Selenium is the oldest and the most mature browser automation toolkit. Maturity is key here as there are a lot of free educational resources online and open source scrapers based on Selenium.

Example: Python + Selenium

This example uses Python and Selenium to scrape this page and parsel to parse it:

from selenium import webdriver
from selenium.webdriver.chrome.options import Options
from selenium.webdriver.support.ui import WebDriverWait
from selenium.webdriver.common.by import By
from selenium.webdriver.support import expected_conditions as EC
from parsel import Selector

# here we can configure selenium webdriver
options = Options()
options.headless = True  # run browser in the background
options.add_argument("start-maximized")  # ensure window is maximaized
options.add_argument("--window-size=1920,1080")  # common window resolution to prevent blocking

driver = webdriver.Chrome(options=options)
driver.get("https://webscraping.fyi/overview/browser-automation/")
# wait for page to load by checking for presence of a loaded element:
element = WebDriverWait(driver=driver, timeout=5).until(
    EC.presence_of_element_located((By.CSS_SELECTOR, 'h2#selenium'))
)

# then we can retrieve the page source and parse it
html = driver.page_source
selector = Selector(text=html)
this_snippet = ''.join(selector.xpath("//h2[@id='selenium']/following-sibling::details[1]//text()").getall())
print(this_snippet)

Comparison

Generally, Playwright is the most feature-rich and modern toolkit however it can Puppeteer has a more mature community around it so finding web scraping extensions and resources is much easier.

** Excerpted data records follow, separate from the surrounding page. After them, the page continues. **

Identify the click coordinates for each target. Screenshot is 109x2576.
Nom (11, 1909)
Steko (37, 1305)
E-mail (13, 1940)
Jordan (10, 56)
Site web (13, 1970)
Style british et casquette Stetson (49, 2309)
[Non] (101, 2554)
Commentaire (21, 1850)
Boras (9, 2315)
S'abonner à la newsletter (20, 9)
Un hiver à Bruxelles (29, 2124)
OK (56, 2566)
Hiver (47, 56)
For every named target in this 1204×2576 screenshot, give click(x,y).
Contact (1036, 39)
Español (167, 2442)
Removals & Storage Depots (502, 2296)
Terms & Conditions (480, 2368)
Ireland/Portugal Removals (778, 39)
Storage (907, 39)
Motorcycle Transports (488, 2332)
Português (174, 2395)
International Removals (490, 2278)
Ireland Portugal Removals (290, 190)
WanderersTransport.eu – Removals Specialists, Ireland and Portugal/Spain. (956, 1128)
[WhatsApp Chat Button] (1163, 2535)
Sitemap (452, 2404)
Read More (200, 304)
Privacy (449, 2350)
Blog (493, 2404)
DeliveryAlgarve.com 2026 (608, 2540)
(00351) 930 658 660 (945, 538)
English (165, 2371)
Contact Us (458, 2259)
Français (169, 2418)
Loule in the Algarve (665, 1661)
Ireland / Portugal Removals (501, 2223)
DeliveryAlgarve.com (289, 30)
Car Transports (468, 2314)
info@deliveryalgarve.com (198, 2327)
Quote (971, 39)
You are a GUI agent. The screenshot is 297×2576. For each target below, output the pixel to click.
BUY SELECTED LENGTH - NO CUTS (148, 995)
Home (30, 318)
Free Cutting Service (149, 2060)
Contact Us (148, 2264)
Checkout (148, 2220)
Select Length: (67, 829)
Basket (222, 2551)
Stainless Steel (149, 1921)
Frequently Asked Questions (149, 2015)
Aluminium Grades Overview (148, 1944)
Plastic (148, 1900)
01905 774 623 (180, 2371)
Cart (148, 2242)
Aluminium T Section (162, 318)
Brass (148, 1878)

Feature 🥇Playwright 🥈Puppeteer 🥉Selenium
Languages Python
NodeJS
Java
NET
NodeJS Java
Python
C#
Ruby
NodeJS
Kotlin
Browsers Chrome
Firefox
Safari
Chrome
Firefox
Chrome
Firefox
Safari
Async

Chrome Devtools Protocol

CDP is the standard way how these libraries control the web browser.

image

In short, browsers like Chrome or Firefox can be launched with an open web socket connection which can be used to control the browser. This means these 3 tools are not the only libraries for browser automation and there are many more CDP clients in varying completeness.
Note that for web scraping we often only need basic browser functionality so alternative CDP clients can viable even if they don't implement all of the CDP functionalities.